Así es como funciona la ira. La parte más importante es la que no vemos. Las partes que vemos —rostros enrojecidos y pulsos acelerados, palabras duras y suspiros forzados, voces elevadas y puños apretados— son expresiones de algo más profundo. Algo que ocurre en las raíces. Algo que sucede en el corazón.
Entonces, ¿qué es lo que sucede ahí, en el corazón? ¿Cómo llamamos a esa causa fundamental que nos lleva a expresar ira de manera pecaminosa?
Si usamos una etiqueta demasiado genérica, no podremos entender mucho. Si describimos nuestra ira simplemente como pecado, no obtendremos la perspectiva necesaria para vencerla. Sin duda, la ira, en su forma habitual, implica pecado. Pero un reconocimiento genérico normalmente no te lleva más allá de un arrepentimiento genérico. Necesitamos una comprensión más profunda de la manera particular en que nuestros corazones pecan, lo cual se manifiesta luego en expresiones de ira.
La comprensión del corazón comienza con un poco de agua fría sobre un rostro caliente. Una fuente de agua fría que puede ser realmente útil es Santiago 4:1-10. En este pasaje, Santiago insta a sus lectores a despertar a la realidad que se encuentra bajo la superficie de su ira. «¿De dónde vienen las guerras y los conflictos entre ustedes? ¿No vienen de las pasiones que combaten en sus miembros?» (Stg 4:1).

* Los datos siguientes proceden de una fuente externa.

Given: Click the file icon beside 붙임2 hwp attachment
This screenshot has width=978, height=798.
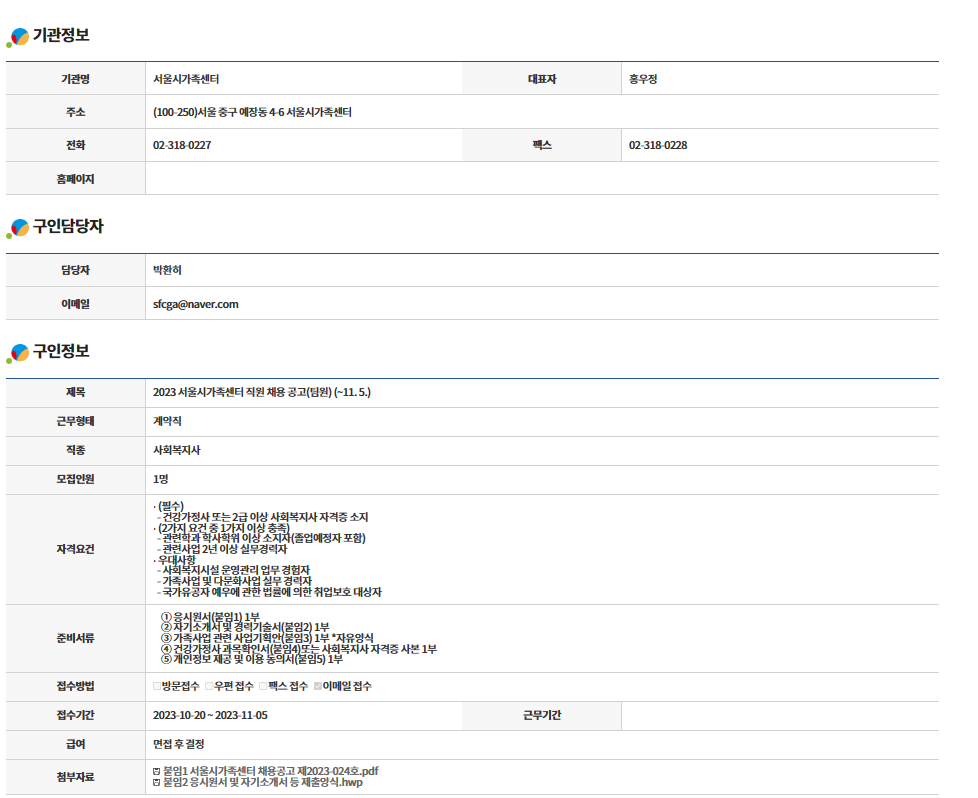Looking at the screenshot, I should (156, 782).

Mi punto principal es que, para entender nuestra ira, necesitamos un discernimiento humilde de nuestros corazones. Este discernimiento es un don del Espíritu Santo que debemos procurar.

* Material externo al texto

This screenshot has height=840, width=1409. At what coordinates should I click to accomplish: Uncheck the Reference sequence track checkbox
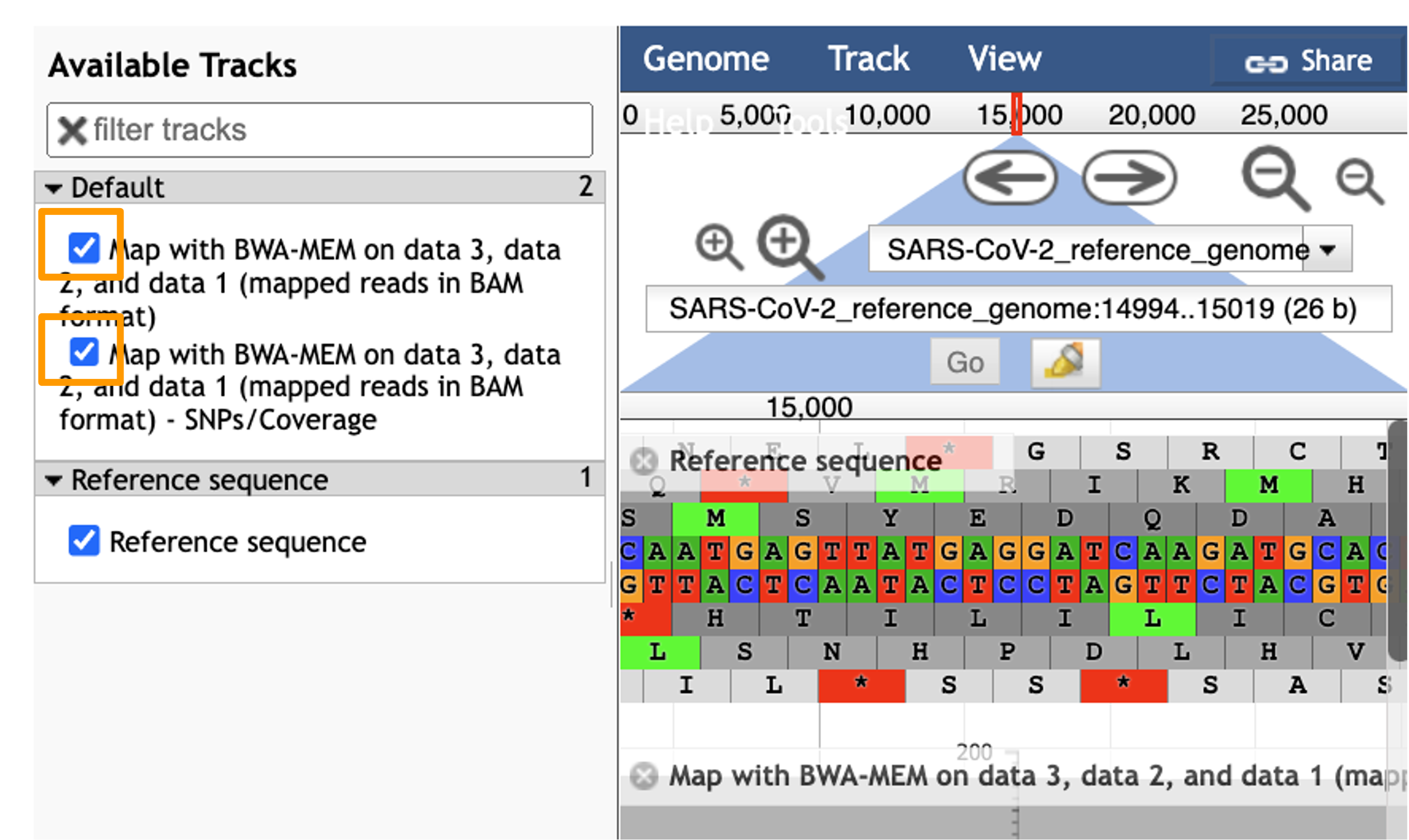84,541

El discernimiento es la capacidad de hacer distinciones, de diferenciar entre lo correcto y lo incorrecto, entre lo adecuado y lo inadecuado, entre lo bello y lo repulsivo. En otras palabras, tu corazón debe estar sintonizado para percibir la diferencia entre lo que es agradable y desagradable al Señor (Ro 12:1-2; Fil 1:9-11). Este discernimiento no es diferente a la habilidad de un soldado equipado con gafas de visión nocturna en un lugar oscuro. Él puede identificar mejor las características de su entorno porque es capaz de distinguir mejor entre diferentes tipos de oscuridad.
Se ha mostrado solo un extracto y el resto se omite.